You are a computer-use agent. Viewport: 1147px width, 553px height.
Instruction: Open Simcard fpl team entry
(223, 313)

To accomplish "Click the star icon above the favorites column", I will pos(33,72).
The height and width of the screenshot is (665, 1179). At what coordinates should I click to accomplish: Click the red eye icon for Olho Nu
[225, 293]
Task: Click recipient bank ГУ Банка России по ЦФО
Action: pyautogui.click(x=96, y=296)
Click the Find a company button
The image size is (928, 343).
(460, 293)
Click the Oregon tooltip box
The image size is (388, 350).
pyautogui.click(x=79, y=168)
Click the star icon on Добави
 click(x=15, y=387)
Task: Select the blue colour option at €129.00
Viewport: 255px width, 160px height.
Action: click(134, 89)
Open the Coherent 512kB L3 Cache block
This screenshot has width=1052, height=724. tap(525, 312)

---

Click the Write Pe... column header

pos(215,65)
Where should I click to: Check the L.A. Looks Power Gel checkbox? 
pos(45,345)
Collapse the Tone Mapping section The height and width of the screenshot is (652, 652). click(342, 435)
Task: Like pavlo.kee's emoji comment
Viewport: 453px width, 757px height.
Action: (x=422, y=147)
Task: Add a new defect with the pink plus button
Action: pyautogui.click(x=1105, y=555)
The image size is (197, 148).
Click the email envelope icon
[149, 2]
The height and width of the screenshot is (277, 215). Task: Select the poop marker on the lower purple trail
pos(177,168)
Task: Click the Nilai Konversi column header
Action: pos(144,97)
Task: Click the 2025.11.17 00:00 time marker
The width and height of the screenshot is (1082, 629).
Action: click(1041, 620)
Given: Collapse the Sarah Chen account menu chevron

...

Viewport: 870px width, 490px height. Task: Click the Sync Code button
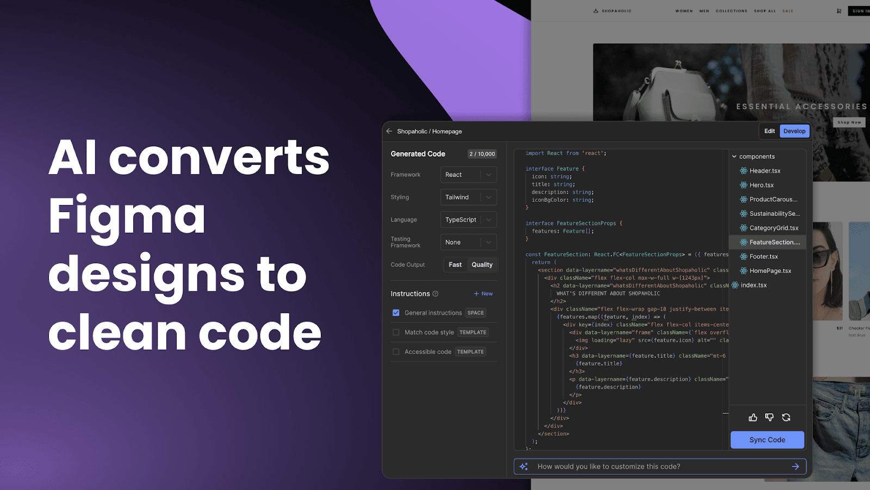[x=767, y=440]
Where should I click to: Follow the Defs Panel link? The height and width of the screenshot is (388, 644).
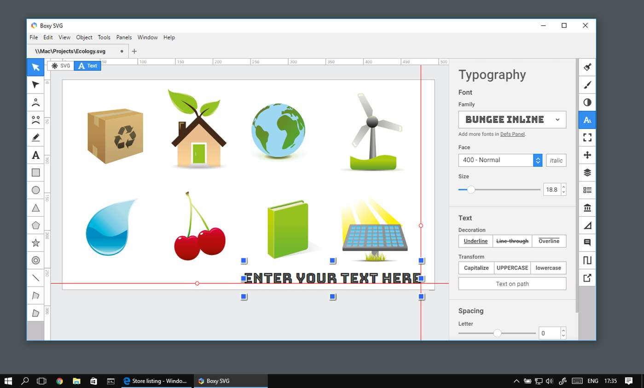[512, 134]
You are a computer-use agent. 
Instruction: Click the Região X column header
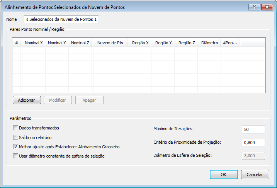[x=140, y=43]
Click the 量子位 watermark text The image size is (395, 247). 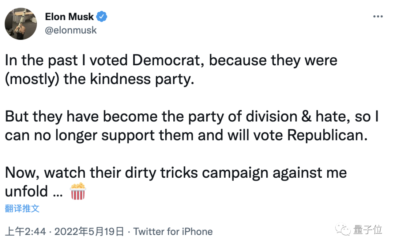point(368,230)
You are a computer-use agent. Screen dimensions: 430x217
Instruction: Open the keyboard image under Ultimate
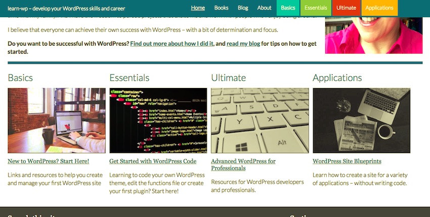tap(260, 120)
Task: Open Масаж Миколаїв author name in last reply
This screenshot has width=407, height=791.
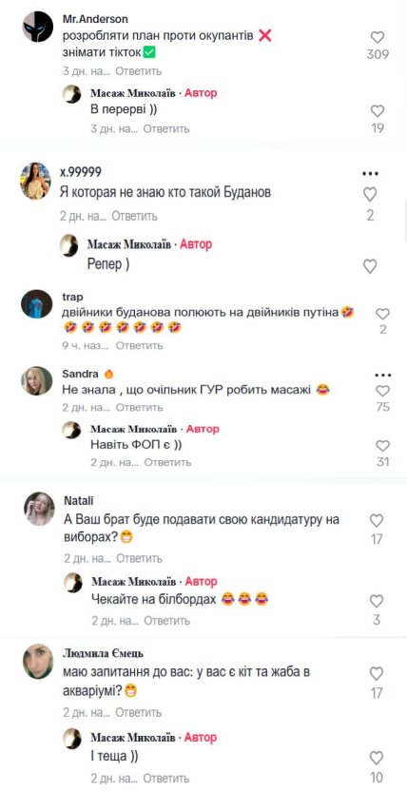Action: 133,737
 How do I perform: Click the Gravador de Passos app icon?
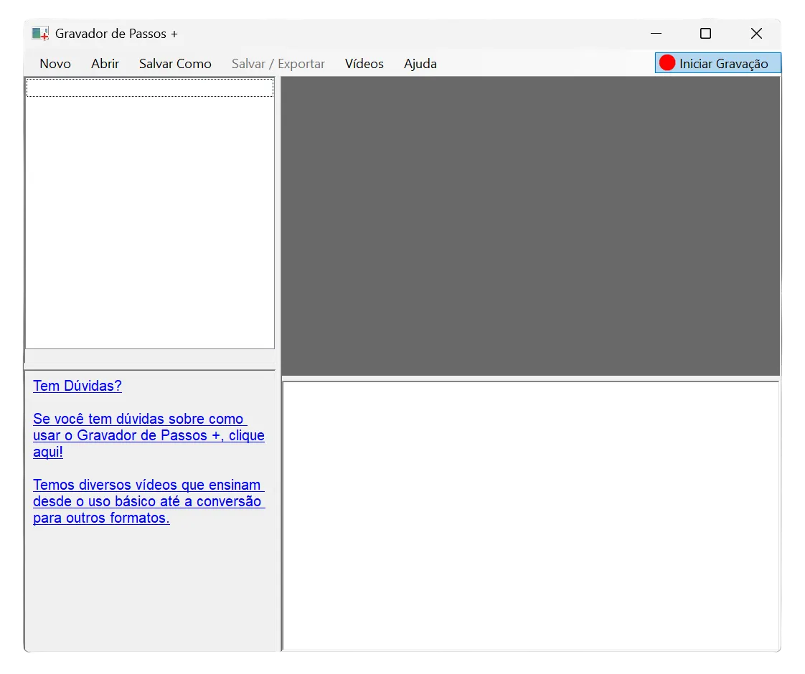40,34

* **Activity**: Nothing but a number is required: the number of lines in the material holding the string "agent".

* **Reply to the exercise**: 3